The Oakland hospitality acquisition comes amid a flurry of California deals by Gaw-controlled businesses, including the recent $42 million sale of an office building on Mission Street in San Francisco and a March acquisition of a 21,000 square metre (228,573 square foot) office block in the city’s Chinatown.
Betting on the Brooklyn of the Bay Area
Gaw Capital, which is buying the hotel through its $315 million US Fund II, sees the acquisition as an opportunity to benefit from the ongoing urbanisation and tech driven economic growth in the communities surrounding San Francisco. “Oakland is becoming the Brooklyn of the Bay Area,” a source familiar with the transaction told Mingtiandi. “Corporate headquarters in the Bay Area are moving into the city, and Oakland is urban core.”
The company sees this move towards the inner city as good news for downtown hospitality providers. “For Bay Area hotels, there’s a limited supply, it’s hard to build, and the economy is booming,” the source told Mingtiandi. The Oakland Marriott connects to the city’s convention centre, and also serves as the manager for the business facility.
Gaw already owns the 162 room Marriott Courtyard across the street from the Marriott City Center, and with this latest acquisition, the firm estimates that it controls the majority of the hotel rooms in downtown Oakland.
Oakland Hotel Jumps Over 40% in Price in Two Years
Gaw’s purchase of the hotel, which includes 89,000 square feet of meeting space, works out to $280,474 per room, a mark-up of more than 40 percent from the price per room paid by its current owner, a joint venture between Apollo and DiNapoli Capital Partners. The pair of private equity firms acquired the 21-storey property for $80 million in 2015 according to information from data provider Real Capital Analytics, when it was listed as having 389 rooms, and completed a $22 million renovation of the hotel late last year. Apollo invested in the Oakland hotel through its US Real Estate Fund II, which was said to have contributed $32 million of capital to the joint acquisition.

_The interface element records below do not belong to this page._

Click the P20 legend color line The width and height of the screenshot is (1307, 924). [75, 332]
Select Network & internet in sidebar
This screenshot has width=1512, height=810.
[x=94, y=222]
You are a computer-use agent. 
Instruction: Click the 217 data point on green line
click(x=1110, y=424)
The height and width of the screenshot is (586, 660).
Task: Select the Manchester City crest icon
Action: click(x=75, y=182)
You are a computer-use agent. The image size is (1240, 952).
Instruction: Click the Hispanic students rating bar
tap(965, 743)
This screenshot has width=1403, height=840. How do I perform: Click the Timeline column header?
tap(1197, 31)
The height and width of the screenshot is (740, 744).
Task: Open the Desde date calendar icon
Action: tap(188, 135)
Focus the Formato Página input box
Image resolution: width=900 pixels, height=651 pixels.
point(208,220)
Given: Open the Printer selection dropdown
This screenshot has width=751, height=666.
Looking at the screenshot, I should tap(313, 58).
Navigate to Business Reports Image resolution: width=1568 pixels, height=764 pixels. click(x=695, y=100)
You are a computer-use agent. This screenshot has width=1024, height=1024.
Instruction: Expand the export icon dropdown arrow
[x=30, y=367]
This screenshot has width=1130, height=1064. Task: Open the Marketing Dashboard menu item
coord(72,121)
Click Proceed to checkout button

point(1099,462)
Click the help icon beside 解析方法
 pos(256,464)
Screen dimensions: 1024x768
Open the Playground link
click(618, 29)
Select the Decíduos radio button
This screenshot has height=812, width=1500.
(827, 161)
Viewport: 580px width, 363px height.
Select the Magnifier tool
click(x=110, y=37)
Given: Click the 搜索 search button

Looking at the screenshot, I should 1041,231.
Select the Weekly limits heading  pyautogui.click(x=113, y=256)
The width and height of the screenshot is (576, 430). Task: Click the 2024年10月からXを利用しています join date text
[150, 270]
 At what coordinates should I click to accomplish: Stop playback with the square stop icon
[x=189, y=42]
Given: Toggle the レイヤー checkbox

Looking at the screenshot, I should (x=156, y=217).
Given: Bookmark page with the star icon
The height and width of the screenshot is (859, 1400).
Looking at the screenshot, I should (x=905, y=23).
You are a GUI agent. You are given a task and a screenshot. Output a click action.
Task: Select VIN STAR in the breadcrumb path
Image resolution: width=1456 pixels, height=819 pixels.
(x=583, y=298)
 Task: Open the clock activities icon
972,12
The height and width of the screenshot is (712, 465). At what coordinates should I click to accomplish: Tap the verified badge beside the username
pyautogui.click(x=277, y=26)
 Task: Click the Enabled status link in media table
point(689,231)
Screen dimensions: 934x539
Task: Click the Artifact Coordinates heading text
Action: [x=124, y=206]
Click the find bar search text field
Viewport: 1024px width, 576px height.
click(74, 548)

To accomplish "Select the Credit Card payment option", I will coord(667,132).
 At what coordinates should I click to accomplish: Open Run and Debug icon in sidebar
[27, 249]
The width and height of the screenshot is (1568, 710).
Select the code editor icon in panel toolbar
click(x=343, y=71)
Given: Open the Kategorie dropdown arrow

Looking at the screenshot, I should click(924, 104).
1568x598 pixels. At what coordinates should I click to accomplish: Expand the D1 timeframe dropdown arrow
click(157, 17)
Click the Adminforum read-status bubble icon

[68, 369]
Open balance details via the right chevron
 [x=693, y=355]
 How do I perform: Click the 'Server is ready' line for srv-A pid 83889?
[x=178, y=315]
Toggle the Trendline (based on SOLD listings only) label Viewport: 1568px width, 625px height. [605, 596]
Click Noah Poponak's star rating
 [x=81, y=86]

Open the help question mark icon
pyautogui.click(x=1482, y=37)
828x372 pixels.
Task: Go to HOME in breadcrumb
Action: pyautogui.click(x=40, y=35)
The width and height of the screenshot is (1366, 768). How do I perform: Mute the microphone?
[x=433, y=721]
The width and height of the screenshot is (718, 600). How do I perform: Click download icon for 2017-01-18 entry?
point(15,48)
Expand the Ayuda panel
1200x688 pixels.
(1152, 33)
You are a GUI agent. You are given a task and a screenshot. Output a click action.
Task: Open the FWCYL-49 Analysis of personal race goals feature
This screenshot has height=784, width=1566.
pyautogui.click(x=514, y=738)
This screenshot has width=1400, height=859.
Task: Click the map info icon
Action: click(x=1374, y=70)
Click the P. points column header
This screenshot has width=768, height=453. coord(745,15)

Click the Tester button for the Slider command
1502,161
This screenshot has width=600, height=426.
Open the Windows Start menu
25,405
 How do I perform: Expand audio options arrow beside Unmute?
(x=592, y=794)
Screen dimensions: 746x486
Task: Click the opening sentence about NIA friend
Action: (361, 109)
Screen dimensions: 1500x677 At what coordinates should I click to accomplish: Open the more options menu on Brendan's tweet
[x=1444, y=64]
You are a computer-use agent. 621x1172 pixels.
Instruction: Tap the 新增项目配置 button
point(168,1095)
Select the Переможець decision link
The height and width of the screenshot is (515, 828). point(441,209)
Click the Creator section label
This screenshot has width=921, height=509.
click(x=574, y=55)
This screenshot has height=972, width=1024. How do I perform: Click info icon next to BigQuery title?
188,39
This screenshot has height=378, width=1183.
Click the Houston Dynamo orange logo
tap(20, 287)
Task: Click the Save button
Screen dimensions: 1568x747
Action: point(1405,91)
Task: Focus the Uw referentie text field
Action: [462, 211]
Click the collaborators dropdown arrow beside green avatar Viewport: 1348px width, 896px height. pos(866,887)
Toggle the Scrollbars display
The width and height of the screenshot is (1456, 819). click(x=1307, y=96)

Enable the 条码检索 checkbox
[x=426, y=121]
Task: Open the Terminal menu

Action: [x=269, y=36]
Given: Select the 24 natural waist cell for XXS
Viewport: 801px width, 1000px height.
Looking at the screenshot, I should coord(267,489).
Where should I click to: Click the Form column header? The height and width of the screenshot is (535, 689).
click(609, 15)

Gaw Capital already has a number of California hospitality properties in its portfolio, including the MacArthur Hotel in Los Angeles, the Courtyard Marriott in Sacramento, and the Hotel G in San Francisco, which is operated under the company’s Hotel G hospitality affiliate.
Gaws Buying and Selling San Francisco Offices
News of Gaw Capital’s hotel acquisition comes less than two months after the private equity firm purchased 555 Montgomery Street, an office block adjacent to San Francisco’s Transamerica Building, from Nasdaq-listed savings and loan East West Bancorp for $120.6 million, according to public records obtained by Mingtiandi.
Gaw’s purchase of the circa 1984 17-storey tower gives the PE firm’s chairman control of yet another property in San Francisco’s urban centre. In addition to the 21,235 square metre (228,573 square foot) grade A office block, Downtown Properties – where Gaw serves as managing principal – already owns 300 Montgomery, 550 Montgomery and the Embarcadero Square retail commercial complex on Davis Street in the city.
Demand for space from the Bay Area’s booming tech markets helped drive average San Francisco grade A rental rates up by 2.56 percent in the first quarter of this year, compared to the same period of 2016, according to a recent report by Colliers International.
In addition to Gaw Capital’s Bay Area acquisitions, privately-held Downtown Properties has reportedly sold an office building on San Francisco’s Mission Street to Beijing-based developer Sino-Ocean Land for $42 million, according to US media reports citing sources familiar with the transaction.